彼女を説得できればと思うが、狼はその手のことは得意ではない。

難しい交渉になるだろう。

「丁度戻ってきたところだよ。あんまり会うとまたいいように使われると思うぜ。狼さん」

狼は唸り、ラバックは苦笑いを浮かべた。

使われているという自覚はあるのだ。

ラバックの後ろからブラートがやってくるところが見えた。

「なんだ狼だったのか。急にラバックの糸に反応があったっていうから警戒してたんだぜ?」

なんせ作戦の後だったからなとブラートは笑みを浮かべた。

「済まぬ・・・」

「謝るこたぁないぜ。どうせあんたのことだ。あのタツミが気になってきたんだろう?」

それほどにわかりやすいだろうかと狼は思うが、葦名にいた頃より仏師やエマに心を見透かされていた。

今更かと諦めた。

ブラートは警戒を解くために先行して報告へ行き、ラバックと狼はお互い他愛のない話をしながらナジェンダのところへ向かうことになった。

もう少しナイトレイドに手加減をしてくれとか、忍びの気配殺しに関して教えてくれとか。

下心を丸出しにするラバックを、狼はどことなく気に入っている。

彼はこうして飄々としているが、その実、とても忠誠に厚い。

ナイトレイドのメンバーの中でも相当なものだと狼は評価している。

立場は違えど主に仕える忍びとして気が合うのだ。

寡黙な狼と軽い調子のラバックは会話というには程遠いやり取りをしながらアジトの中へ向かっていった。

 

 

アジトではタツミを中心として話し合いが始まっていた。

そこへ入ってきた狼とラバックを見てナジェンダは軽く手を上げた。

「久しぶりだな。狼。今回の作戦ではお前とかちあったらしいな」

「はい・・・」

狼はその場で跪いて答える。

相変わらずだなとナジェンダは苦笑いして再び視線をタツミへと戻す。

「丁度いい。狼はお前を助けたと聞く。この男は帝国の人間だが、志は同じくする者だ。そして歴戦の暗殺者でもある。

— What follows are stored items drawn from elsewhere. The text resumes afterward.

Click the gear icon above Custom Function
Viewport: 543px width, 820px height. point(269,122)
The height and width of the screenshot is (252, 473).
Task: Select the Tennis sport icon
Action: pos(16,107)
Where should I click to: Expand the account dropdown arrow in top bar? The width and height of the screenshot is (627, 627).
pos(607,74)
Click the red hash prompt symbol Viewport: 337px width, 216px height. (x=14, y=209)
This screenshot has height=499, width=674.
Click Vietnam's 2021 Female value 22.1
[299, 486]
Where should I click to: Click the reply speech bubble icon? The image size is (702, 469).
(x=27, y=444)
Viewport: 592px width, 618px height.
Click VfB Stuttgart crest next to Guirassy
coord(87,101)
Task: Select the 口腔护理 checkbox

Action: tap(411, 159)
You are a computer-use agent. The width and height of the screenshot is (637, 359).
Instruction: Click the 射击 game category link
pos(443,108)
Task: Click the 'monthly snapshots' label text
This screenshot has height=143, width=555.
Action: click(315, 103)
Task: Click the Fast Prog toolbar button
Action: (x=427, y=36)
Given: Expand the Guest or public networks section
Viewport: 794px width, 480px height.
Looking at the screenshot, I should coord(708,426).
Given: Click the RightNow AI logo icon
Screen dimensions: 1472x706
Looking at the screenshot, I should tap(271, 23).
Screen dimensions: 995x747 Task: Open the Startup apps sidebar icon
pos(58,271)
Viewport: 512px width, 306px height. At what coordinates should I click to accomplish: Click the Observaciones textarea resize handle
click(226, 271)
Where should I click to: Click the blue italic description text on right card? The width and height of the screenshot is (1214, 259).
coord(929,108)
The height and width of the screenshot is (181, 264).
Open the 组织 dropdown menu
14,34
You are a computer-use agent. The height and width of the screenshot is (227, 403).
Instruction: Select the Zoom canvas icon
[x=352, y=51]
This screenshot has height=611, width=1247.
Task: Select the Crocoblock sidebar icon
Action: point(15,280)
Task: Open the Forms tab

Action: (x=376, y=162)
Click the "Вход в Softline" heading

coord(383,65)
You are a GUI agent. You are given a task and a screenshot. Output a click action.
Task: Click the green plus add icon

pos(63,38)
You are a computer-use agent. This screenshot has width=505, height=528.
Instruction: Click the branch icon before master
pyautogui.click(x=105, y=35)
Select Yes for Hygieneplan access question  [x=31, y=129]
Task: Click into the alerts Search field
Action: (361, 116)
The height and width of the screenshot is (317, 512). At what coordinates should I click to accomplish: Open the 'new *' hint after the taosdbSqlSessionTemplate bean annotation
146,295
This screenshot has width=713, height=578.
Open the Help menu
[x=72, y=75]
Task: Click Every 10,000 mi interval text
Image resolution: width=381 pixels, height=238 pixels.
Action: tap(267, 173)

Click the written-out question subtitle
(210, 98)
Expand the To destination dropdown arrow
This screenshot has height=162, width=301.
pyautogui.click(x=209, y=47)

意見を聞いてみてはどうだ」

入るかどうかはそれから考えてもよいだろう。

ナジェンダはタツミに促した。

「あの時はありがとう」

「・・・・・」

タツミの礼に対して狼は黙ってうなずくことで返答した。

「あんたは帝国の人間なんだろう?辺境にある俺の村を救いたいと思って帝都に来たんだ」

でもと続ける。

「帝都まで腐りきっているじゃねぇか!こんなじゃあ俺の村を救うどころじゃあない」

狼はタツミのやるせない気持ちを受け取って黙ることしかできなかった。

ブラートその腐っている奴らを取っ払ってやりたくないかと言った。

タツミは悪党を少し削ったところで意味はないんじゃないかと返した。

それに対してナジェンダが革命軍の存在を教え、その先駆けとしてナイトレイドが活動していることを伝え、いずれは諸悪の根源である大臣を討つと宣言した。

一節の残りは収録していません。